§ Records for the task:
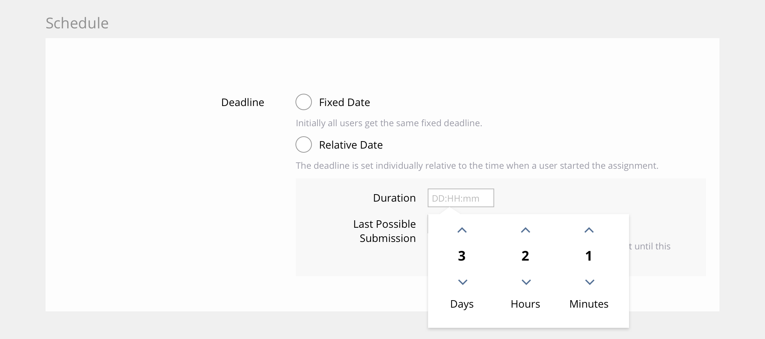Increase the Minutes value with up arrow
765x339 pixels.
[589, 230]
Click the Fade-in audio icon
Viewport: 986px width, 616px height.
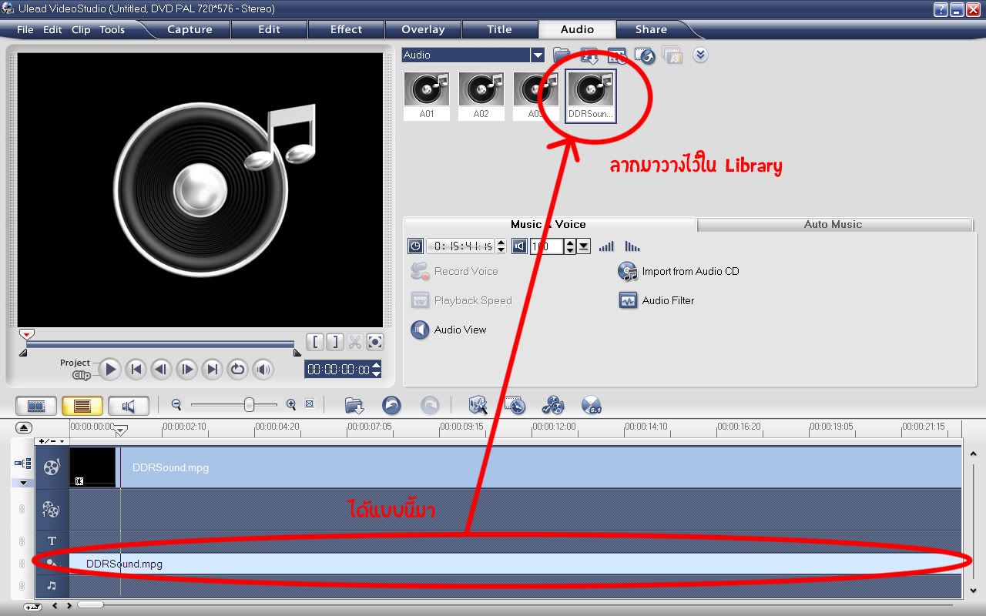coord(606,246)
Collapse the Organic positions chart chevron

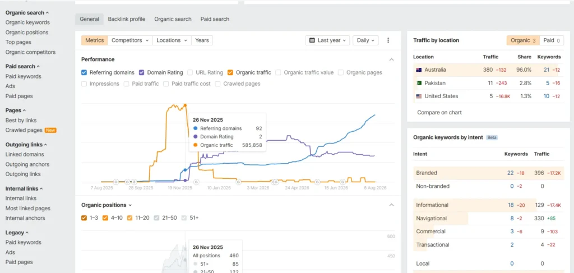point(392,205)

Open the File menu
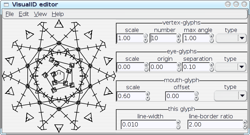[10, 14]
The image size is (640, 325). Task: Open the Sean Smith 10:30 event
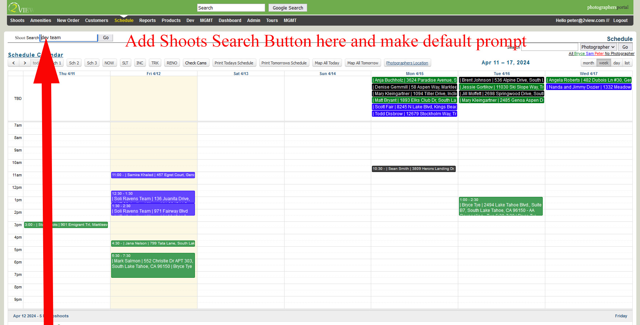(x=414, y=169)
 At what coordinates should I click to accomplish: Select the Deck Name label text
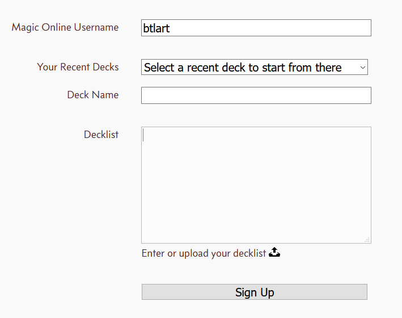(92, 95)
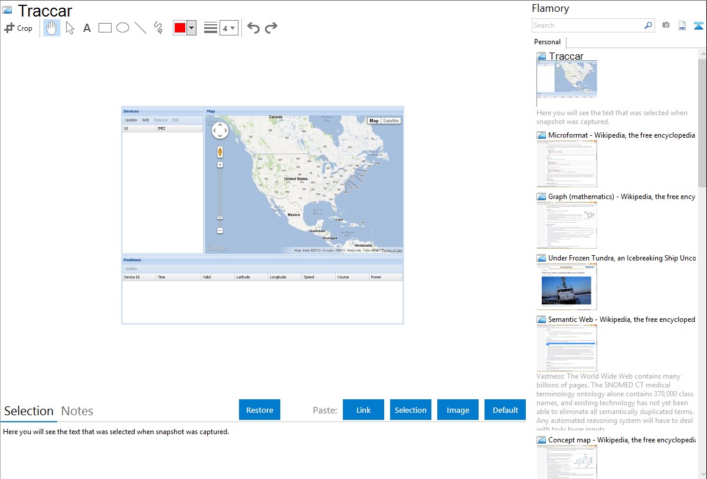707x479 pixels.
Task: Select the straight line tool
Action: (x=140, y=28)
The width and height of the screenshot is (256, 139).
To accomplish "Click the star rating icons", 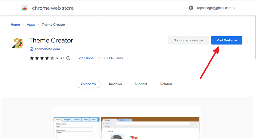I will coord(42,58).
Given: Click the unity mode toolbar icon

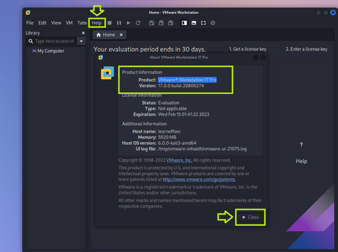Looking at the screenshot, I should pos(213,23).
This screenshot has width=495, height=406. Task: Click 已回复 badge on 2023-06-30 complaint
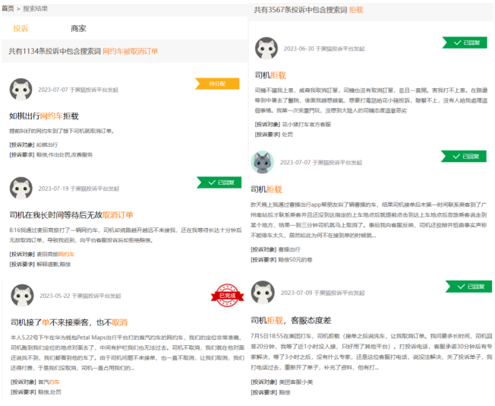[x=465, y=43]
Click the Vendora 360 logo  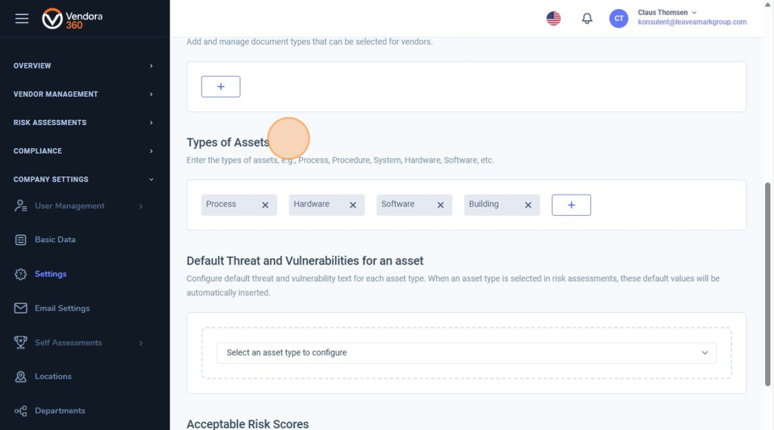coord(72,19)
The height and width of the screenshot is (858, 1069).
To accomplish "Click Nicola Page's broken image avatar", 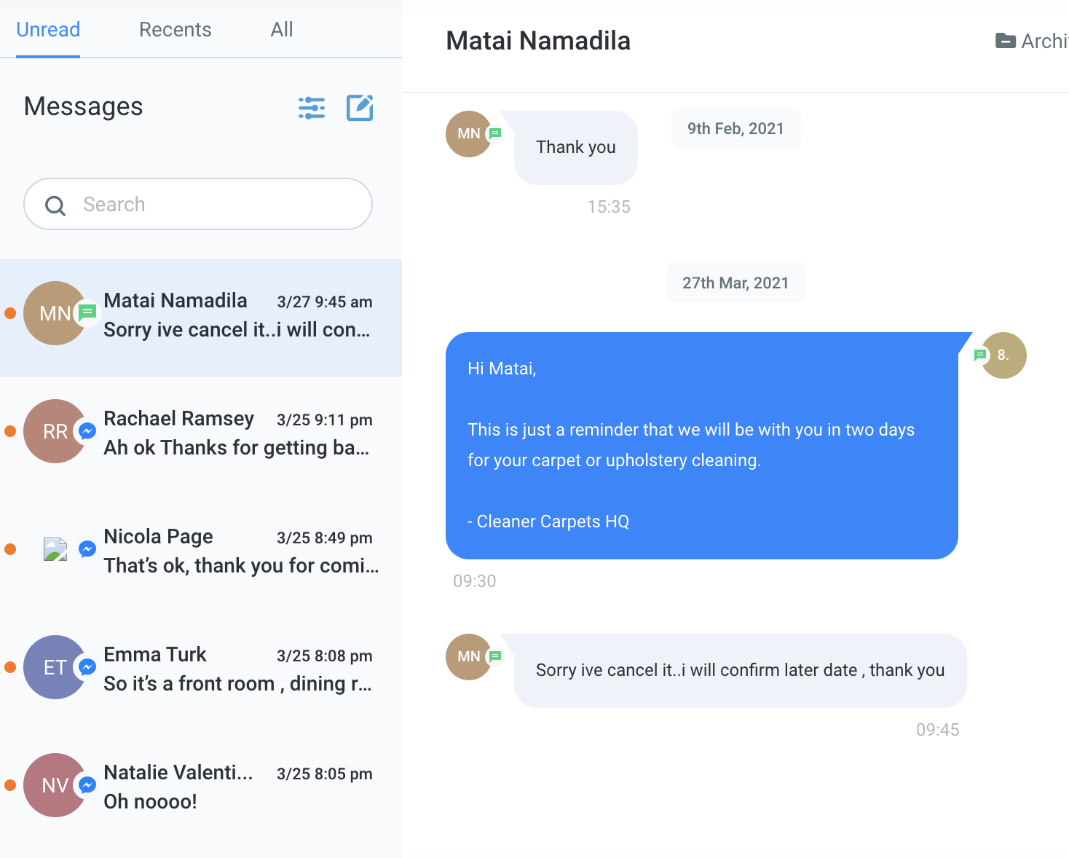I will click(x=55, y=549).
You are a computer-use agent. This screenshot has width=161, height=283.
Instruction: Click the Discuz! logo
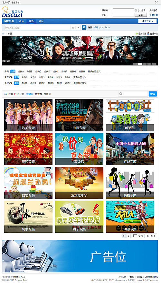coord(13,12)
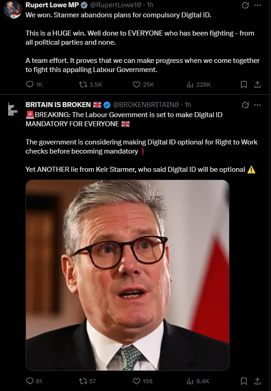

---

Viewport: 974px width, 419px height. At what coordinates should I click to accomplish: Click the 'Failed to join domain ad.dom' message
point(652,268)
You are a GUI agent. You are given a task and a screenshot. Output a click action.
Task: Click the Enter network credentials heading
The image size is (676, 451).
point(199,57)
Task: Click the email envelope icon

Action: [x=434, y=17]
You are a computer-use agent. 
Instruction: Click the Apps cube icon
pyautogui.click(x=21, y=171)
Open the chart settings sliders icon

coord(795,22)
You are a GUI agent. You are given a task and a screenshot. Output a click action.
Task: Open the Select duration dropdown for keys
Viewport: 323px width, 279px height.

---

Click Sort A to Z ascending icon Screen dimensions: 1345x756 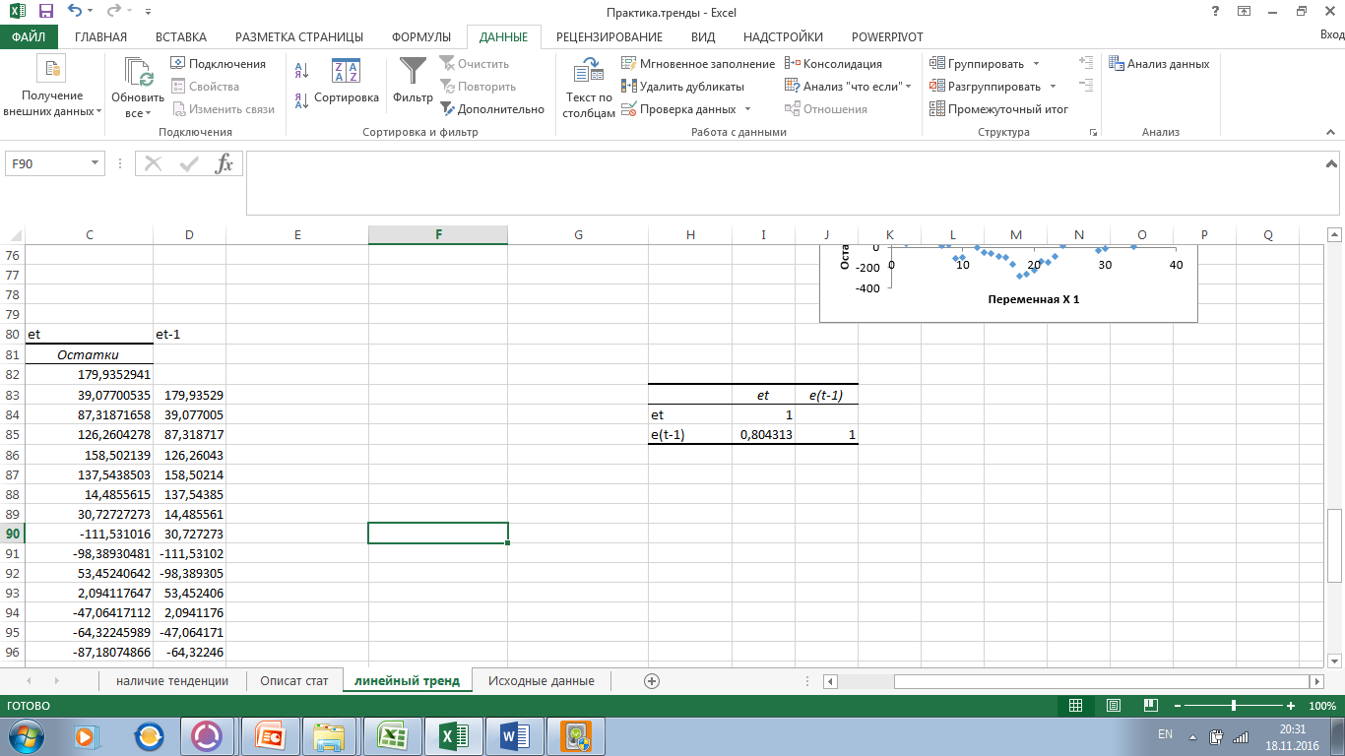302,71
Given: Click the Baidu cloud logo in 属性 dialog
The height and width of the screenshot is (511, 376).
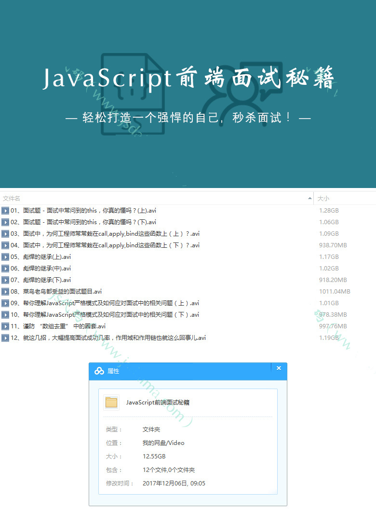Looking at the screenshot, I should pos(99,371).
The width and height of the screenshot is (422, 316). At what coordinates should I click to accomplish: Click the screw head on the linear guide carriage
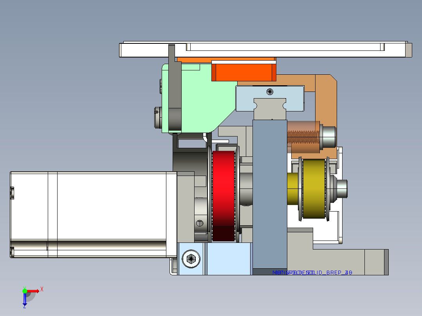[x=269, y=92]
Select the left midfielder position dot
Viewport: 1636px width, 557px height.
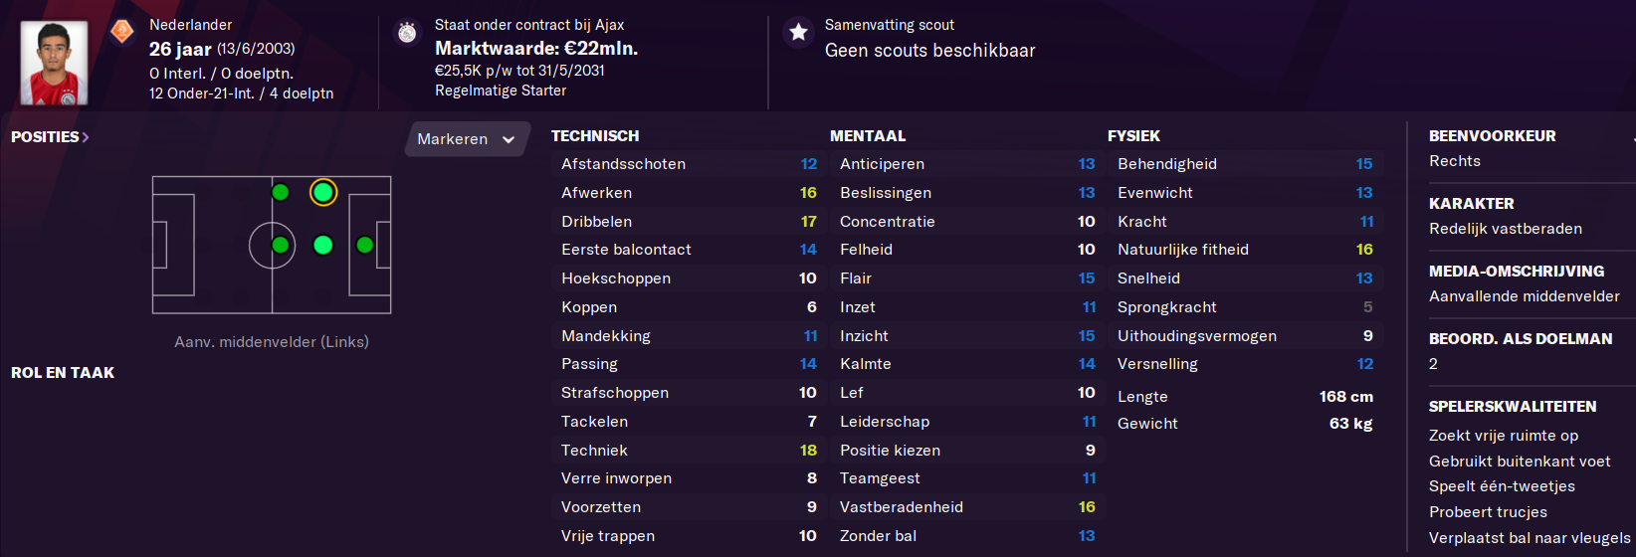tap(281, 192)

§ Required work:
As listed above, the lines from the line with "Task: Open the Select" to the line with "Viewport: 323px width, 279px height." are to be echoed exactly, with both ends included and nothing added.

§ Answer space:
Task: Open the Select duration dropdown for keys
Viewport: 323px width, 279px height.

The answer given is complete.